Merits as to the costs order
- [21]With regard to the order for costs, there is a statutory power to order costs of up to $2,000 in circumstances where an application is dismissed on this ground: s 270(3) of the Act. On the face of it, the adjudicator has approached the exercise of discretion under that section on a proper basis. Again, the principal basis upon which this order was challenged by the applicants was that costs had not been properly incurred in resisting the application, and therefore the respondent had no real liability to costs, and therefore it was not appropriate to make an order for costs.
- [22]It is unnecessary to determine whether there is any substance in this argument, and the submissions advanced on the part of the applicants. I am not specifically deciding that there was no substance in any of those submissions. They do, however, appear to me not to be substantial. Insofar as there was any deficiency in relation to the operation of the Act and regulation governing bodies corporate, the adjudicator was in a good position to decide that, and his decision in that respect is not obviously wrong.
- [23]The applicants also relied on the Queensland Law Society Act 1952, and submitted that there had been failure to enter into a proper costs agreement under the Act. That may well be the case, but that Act does not prohibit solicitors from recovering costs if there is no costs agreement. Section 48I(1) of that Act provides that in the absence of a costs agreement the solicitor is only entitled to recover scale costs, or if there is no applicable scale, reasonable costs.[7] There is, as far as I know, no applicable scale for costs associated with resisting an application to an adjudicator under the Act. The adjudicator determined in this case that the amount claimed by the body corporate was reasonable in the circumstances. In these circumstances, the finding that the costs were reasonable on the face of it means that they are recoverable as far as the Queensland Law Society Act is concerned. The submission of the applicants to the contrary in relation to that Act is therefore unpersuasive.
- [24]There is also the consideration that the order was for an amount of only $2,000, so there will be no great injustice to the applicants if they have by their dilatory pursuit of their rights lost the opportunity to challenge successfully an order that that sum be paid, particularly in circumstances where there seems to be no reason to doubt that the respondent has been put to expense,[8] and no doubt trouble, by the application to the adjudicator.

## Available data
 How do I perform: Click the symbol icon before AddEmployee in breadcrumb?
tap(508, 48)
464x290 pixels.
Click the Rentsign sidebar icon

## What needs to be done
In the text headed "Merits as to the costs order," list every paragraph number that appears in square brackets at the start of a paragraph.

## Task solution
[21], [22], [23], [24]